- **Série d'exercices**
- 1) Pour chacune des affirmations suivantes, dites si elle concorde avec le texte sur le relieur Le Gascon : répondez par oui ou non et citez les mots du texte qui tranchent. (a) Le Gascon était actif dans la première moitié du XVIIe siècle. (b) Le véritable nom du Gascon est aujourd'hui connu des historiens. (c) Ses créations sont aujourd'hui peu recherchées par les collectionneurs.
- 2) Rédigez, s'il vous plaît, la suite du texte sur le relieur Le Gascon, en partant de sa dernière phrase.

- **Texte à lire**
# # # # #
Le monde de la reliure a connu au cours des siècles de nombreux artisans talentueux, mais peu ont marqué leur époque et laissé une empreinte aussi indélébile que Le Gascon, un relieur du XVIIe siècle dont le véritable nom demeure entouré de mystère. Considéré par beaucoup comme le plus grand relieur de son temps, et peut-être même de toute l'histoire de la reliure, Le Gascon a été un précurseur et un innovateur, apportant à cet art des techniques et des esthétiques qui continuent d'inspirer les relieurs modernes. Pourtant, en dépit de sa renommée, le véritable visage de ce génie reste inconnu, et nous ne disposons que de son surnom : Le Gascon.
L'énigme du Gascon
Qui était Le Gascon ? C'est une question qui a fasciné les historiens de l'art et les amateurs de reliures depuis des siècles. Ce que l'on sait de lui est à la fois peu et beaucoup. Actif dans la première moitié du XVIIe siècle, il jouissait déjà, de son vivant, d'une réputation exceptionnelle. Ses créations, caractérisées par une maîtrise technique sans égale et un sens esthétique d'une finesse rare, sont aujourd'hui parmi les plus recherchées par les collectionneurs et les bibliophiles.
# # # # #
Enregistrements extraits d'une collection
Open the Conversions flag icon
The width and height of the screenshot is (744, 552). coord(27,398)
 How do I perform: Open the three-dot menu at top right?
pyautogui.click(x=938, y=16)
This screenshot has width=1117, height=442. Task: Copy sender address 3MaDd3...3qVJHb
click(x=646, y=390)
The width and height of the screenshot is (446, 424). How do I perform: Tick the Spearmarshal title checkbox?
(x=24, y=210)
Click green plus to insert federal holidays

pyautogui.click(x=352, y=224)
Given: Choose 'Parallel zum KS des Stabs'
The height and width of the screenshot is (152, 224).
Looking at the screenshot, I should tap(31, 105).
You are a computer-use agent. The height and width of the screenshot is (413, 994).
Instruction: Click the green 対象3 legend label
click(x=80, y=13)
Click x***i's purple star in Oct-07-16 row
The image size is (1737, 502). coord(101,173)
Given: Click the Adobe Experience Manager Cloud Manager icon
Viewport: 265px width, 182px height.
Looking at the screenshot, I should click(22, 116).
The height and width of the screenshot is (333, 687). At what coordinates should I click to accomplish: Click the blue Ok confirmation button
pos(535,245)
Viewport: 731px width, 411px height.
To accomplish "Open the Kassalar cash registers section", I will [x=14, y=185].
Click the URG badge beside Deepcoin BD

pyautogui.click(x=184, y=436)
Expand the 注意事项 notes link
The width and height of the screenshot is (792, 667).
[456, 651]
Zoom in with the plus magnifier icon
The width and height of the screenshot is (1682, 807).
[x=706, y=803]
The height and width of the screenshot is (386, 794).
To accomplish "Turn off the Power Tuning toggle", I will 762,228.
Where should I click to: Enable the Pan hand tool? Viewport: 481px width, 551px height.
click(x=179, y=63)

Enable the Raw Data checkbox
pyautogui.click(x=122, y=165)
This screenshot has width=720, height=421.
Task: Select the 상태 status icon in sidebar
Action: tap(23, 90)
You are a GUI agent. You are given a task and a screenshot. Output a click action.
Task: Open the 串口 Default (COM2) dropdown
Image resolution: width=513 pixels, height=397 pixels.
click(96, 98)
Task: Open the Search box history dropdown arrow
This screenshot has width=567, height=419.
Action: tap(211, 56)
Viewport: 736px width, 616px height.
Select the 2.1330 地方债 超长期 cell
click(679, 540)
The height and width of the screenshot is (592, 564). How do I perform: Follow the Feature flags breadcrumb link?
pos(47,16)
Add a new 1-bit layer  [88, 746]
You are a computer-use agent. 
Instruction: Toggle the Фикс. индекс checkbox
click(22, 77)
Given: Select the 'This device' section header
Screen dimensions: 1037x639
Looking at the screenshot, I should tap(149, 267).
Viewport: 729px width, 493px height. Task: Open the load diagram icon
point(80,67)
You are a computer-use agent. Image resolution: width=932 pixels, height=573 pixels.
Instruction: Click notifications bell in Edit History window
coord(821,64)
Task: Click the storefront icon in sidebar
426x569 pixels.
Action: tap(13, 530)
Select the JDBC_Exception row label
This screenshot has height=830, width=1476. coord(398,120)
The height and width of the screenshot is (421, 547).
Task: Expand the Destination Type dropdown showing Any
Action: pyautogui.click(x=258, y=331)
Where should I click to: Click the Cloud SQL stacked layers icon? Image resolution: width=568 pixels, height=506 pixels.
# # # # #
- **Résultats**
- 1)
(a) Oui : « Actif dans la première moitié du XVIIe siècle ».
(b) Non : « dont le véritable nom demeure entouré de mystère ».
(c) Non : « sont aujourd'hui parmi les plus recherchées par les collectionneurs et les bibliophiles ».

- 2)
Le Gascon est particulièrement reconnu pour ses innovations dans l'art de la reliure, notamment l'introduction du pointillé. Cette technique, qui consiste à créer des motifs complexes en utilisant de très petits points, a révolutionné la décoration des reliures. Ses entrelacs minutieux, ses filets délicats, réalisés avec des fers pointillés, témoignent d'un savoir-faire exceptionnel et ont donné naissance à des œuvres d'une exquise beauté. En outre, il semble que Le Gascon ait été le premier à recouvrir les gardes intérieures des reliures, une autre innovation qui contribue à sa légende.
Les hypothèses sur l'identité du Gascon
La véritable identité de Le Gascon a longtemps été l'objet de spéculations et de débats. Plusieurs hypothèses ont été avancées au fil des ans, mais aucune n'a pu être confirmée de manière définitive. Parmi les premières théories, celle proposée par le célèbre relieur Gruel est sans doute l'une des plus intéressantes. Gruel a suggéré que Le Gascon pourrait être en réalité Florimond Badier, un relieur d'origine gasconne. Cette hypothèse semblait séduisante, mais elle a été réfutée lorsqu'il est apparu que Le Gascon était déjà actif en 1622, une époque où Badier n'avait même pas encore commencé son apprentissage. Cela exclut donc la possibilité que Badier soit Le Gascon.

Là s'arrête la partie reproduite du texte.